Rio Minho: uma rota para descobrir o Norte

Andámos pelas margens do Rio Minho, a descobrir a região entre Melgaço e Valença. Venha com a Goodyear descobrir uma das mais belas paisagens da península.

O Rio Minho tem beleza que chegue para dois países e, depois de tantos séculos em que a fronteira foi tema disputado, Portugal e Espanha dividem uma das mais belas paisagens da Península Ibérica. É nas suas margens que a região bebe a vitalidade do seu verde e, entre as curvas e contra-curvas do caminho, cria um cenário como nenhum outro. Esta semana a Goodyear foi até ao Alto Minho, para fazer o percurso entre Melgaço e Valença e deixa-vos algumas recomendações que não podem perder.

    Melgaço

    Com um centro histórico pequeno, Melgaço presta-se a um bom passeio em redor da fortaleza mandada construir por D. Afonso Henriques.

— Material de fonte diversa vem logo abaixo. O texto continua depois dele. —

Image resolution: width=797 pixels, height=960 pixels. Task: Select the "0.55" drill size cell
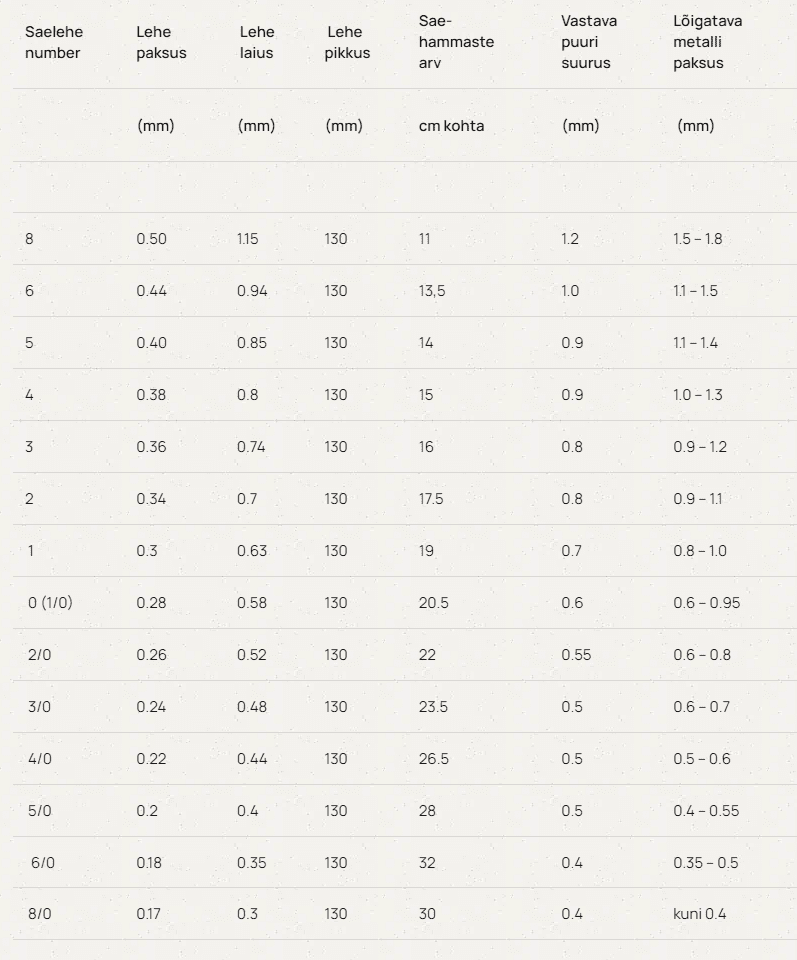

O impacto da visão da sua Torre de Menagem, calcorrear as suas velhas ruas, capazes de nos surpreender a cada esquina, ou o fosso medieval da Praça da República, são tudo o que basta para uma tarde bem passada. Na Torre fica um núcleo museológico que relata a História da vila que, em cima da linha de fronteira, mistura-se com a das guerras e querelas que aqui se desenrolaram, sempre com uma ponta de mito. Quem vier aqui motivado pelas delícias do Vinho Verde, o Solar do Alvarinho é ponto de visita obrigatória para sessões de provas, enquanto o Museu do Cinema expõe importantes artefactos do passado da 7ª Arte.

    Longos Vales

    Afastamo-nos da EN202 e do vale formado pelo rio para perceber como é que “Verde Minho” faz jus à sua alcunha. Ao entrar por Longos Vales, seguindo pela estrada que termina no antigo mosteiro dos Cônegos de Santo Agostinho, ao lado da igreja local, em estilo românico, vamos fazer um percurso sempre ladeado pela vegetação, vinhedo e casas em pedra, que nos oferece uma verdadeira sensação de tranquilidade.

    Monção

    A fama dos vinhos de Monção é anterior ao nascimento da nacionalidade e levou o nome da terra desde a Flandres ao Novo Mundo. Mas não é o único relato que nos chega do seu passado, pois apesar de mais moderna do que algumas das paisagens que vimos até aqui, o seu velho castelo, reconfigurado já no século XVII segundo os preceitos de Vauban, foi também testemunha dos conflitos fronteiriços. As muralhas já só resistem no norte da povoação, mas a memória de mulheres como Deuladeu Martins ou Helena Peres permanece viva. Vale a pena a vista da fachada do convento dos Capuchinhos, a caminho das termas, um passeio pelo bosque e jardins da Brejoeira ou subir à fortaleza para espreitar sobre o Rio Minho.

    Monção

    Abedim

    Bastante pequena (pouco mais de 200 habitantes), a freguesia de Abedim, tal como as outras da região, é predominantemente rural e é um outro desvio para um encontro com o verde que domina sempre a paisagem. Na zona norte da freguesia, perto da estrada entre a Capela do Sr. Do Alívio e a Igreja de Abedim, um gigante maciço de arvoredo para subitamente e deixa espaço para uma paisagem onde os campos de cultivo se sucedem ao longo de curvas suavemente desenhadas pelas encostas. É um excelente passeio para ser feito ao som de música clássica.

    Boivão

    Aqui perto, o Castelo de Fraião, é um ponto de visita muito curioso. De raiz medieval, era uma fortificação que aproveitava os gigantes blocos de granito do Monte do Faro para criar as suas defesas. Apesar de não ser aparente qualquer construção em pedra, os rochedos ainda guardam marcas das construções em madeira que lhe estiveram associadas. O espaço é único e conta uma paisagem sobre os montes em volta digna de visita.

    Valença

    Valença

    Com cerca de 5 quilómetros de muralha, em frente a Tui, a fortaleza ao estilo de Vauban que defende o lado de cá da margem do Minho, definiu as fronteiras de Valença, marcou o seu perfil na paisagem e a personalidade do seu casario. Pelas ruas empedradas da velha cidadela, encontramos lojas e restaurantes típicos, casas seiscentistas e a afabilidade das gentes do Minho, mas não podemos deixar de recomendar que espreite a Igreja de Santo Estevão (o padroeiro), o marco romano do Imperador Cláudio e, inevitavelmente, as portas que dão o acesso ao interior das muralhas.